▶ **MATERIAL**:

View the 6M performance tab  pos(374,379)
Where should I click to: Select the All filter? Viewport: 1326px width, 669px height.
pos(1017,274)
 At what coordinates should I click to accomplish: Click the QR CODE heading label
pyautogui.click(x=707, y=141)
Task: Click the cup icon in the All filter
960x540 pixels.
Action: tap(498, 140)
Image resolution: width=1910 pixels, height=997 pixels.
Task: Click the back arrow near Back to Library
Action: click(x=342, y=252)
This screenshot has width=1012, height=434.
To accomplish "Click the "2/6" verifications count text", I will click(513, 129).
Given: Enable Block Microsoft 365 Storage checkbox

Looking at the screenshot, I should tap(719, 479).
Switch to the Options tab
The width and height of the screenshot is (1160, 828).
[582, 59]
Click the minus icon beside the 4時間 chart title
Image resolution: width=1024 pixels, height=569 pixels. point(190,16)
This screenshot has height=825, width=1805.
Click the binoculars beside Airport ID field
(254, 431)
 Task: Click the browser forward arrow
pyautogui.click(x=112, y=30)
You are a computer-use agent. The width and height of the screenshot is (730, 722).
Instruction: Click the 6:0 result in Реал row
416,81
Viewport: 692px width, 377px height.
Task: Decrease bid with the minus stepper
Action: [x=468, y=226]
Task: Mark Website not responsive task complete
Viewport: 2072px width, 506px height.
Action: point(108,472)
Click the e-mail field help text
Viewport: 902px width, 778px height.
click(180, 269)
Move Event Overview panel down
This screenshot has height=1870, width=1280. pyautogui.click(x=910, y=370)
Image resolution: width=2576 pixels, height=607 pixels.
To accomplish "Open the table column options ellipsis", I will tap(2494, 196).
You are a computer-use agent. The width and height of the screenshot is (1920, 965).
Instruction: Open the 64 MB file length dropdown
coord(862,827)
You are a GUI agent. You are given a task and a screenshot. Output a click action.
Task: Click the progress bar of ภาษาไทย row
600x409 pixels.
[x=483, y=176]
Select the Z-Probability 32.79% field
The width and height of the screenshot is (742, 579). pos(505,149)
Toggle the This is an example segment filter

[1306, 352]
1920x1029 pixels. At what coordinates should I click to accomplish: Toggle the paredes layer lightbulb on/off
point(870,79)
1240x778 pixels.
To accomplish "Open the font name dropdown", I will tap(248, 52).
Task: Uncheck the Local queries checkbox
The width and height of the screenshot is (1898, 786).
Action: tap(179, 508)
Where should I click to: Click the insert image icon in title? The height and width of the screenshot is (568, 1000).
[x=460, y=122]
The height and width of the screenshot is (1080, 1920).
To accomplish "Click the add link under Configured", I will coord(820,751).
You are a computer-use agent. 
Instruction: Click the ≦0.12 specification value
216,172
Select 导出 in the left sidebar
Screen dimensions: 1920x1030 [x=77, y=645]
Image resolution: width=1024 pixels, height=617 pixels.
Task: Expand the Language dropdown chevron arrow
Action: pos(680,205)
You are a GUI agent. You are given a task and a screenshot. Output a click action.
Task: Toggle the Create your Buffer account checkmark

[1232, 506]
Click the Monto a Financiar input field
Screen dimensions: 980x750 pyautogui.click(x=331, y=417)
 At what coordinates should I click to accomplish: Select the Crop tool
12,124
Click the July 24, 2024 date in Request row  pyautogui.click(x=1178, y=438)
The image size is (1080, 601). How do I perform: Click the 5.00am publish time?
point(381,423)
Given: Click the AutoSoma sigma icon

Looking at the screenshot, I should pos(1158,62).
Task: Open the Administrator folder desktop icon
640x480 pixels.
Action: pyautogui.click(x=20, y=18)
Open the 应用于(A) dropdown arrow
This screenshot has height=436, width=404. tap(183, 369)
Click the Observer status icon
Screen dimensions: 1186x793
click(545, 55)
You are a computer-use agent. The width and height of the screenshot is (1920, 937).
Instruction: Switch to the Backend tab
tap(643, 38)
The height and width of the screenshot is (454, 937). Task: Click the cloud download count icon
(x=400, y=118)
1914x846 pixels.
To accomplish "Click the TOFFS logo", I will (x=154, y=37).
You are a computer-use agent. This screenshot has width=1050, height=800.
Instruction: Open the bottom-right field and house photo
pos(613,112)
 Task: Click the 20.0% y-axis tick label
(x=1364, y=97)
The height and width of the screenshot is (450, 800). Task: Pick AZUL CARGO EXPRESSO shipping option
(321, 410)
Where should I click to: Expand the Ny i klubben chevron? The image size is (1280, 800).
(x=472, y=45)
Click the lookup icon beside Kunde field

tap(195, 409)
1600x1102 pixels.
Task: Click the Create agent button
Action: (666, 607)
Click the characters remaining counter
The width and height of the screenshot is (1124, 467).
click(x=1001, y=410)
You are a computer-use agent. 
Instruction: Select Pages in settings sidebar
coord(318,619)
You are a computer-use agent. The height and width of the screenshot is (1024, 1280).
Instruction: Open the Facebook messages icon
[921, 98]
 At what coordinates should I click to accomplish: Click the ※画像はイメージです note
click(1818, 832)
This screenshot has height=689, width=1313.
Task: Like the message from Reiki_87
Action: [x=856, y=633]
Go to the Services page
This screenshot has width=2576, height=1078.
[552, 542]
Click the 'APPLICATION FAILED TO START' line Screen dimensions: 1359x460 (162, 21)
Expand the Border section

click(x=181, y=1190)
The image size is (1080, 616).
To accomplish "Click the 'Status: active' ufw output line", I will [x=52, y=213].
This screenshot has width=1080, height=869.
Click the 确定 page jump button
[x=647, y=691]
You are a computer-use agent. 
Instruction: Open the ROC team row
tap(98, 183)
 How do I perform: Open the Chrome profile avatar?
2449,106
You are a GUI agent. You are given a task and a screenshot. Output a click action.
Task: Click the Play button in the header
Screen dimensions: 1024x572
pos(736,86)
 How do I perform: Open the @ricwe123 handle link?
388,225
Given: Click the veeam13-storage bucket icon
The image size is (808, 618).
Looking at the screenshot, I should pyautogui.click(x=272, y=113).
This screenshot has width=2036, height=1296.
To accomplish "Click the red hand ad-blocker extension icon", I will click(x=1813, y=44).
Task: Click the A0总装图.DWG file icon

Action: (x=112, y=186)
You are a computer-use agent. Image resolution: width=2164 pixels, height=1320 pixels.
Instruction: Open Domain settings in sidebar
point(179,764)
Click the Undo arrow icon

▶ **REQUIREMENTS**: Update the stretch from the line containing "How do I perform: Open the @ricwe123" through the line containing "Action: (x=112, y=186)" by putting "symbol" wherever "icon" occurs, and leave everything else unchanged.

▶ **ANSWER TO THIS PROBLEM**:
 How do I perform: Open the @ricwe123 handle link?
388,225
Given: Click the veeam13-storage bucket symbol
The image size is (808, 618).
Looking at the screenshot, I should pyautogui.click(x=272, y=113).
This screenshot has width=2036, height=1296.
To accomplish "Click the red hand ad-blocker extension symbol", I will click(x=1813, y=44).
Task: Click the A0总装图.DWG file symbol

Action: (x=112, y=186)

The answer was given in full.